= What the exercise asks =
Please transcribe, exactly, the line that contains "You are a GUI" and every line after it to the end of the records, and nothing else.

= Data for review =

---

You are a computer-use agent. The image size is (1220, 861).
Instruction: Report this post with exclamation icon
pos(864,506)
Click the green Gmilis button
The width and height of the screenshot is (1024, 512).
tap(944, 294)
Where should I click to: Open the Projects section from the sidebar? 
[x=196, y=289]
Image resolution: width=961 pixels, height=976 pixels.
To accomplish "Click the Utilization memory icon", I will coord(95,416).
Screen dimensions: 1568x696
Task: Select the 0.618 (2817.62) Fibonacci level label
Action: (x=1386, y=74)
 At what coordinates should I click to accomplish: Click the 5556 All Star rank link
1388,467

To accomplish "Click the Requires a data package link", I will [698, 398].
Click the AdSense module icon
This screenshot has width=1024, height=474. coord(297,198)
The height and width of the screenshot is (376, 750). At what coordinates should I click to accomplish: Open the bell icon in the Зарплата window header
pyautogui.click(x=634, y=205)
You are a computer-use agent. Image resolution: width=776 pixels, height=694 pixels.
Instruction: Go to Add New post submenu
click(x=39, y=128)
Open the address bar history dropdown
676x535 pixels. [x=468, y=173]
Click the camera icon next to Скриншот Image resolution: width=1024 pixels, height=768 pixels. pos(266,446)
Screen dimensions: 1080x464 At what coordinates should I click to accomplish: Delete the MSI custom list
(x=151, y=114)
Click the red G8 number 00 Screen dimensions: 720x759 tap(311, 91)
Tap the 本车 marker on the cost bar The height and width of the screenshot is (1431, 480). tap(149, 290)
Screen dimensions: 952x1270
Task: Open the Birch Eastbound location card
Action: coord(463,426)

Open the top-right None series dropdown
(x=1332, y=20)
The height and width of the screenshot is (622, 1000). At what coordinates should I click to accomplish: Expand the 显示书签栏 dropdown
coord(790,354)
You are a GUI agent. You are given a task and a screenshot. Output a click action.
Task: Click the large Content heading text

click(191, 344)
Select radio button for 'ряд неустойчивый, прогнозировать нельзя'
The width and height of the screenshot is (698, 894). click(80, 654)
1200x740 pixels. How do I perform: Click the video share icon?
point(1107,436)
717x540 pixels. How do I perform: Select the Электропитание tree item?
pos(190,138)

---

= Answer section =
You are a GUI agent. You are given a task and a screenshot. Output a click action.
Task: Click the large Content heading text

click(191, 344)
Select radio button for 'ряд неустойчивый, прогнозировать нельзя'
The width and height of the screenshot is (698, 894). click(80, 654)
1200x740 pixels. How do I perform: Click the video share icon?
point(1107,436)
717x540 pixels. How do I perform: Select the Электропитание tree item?
pos(190,138)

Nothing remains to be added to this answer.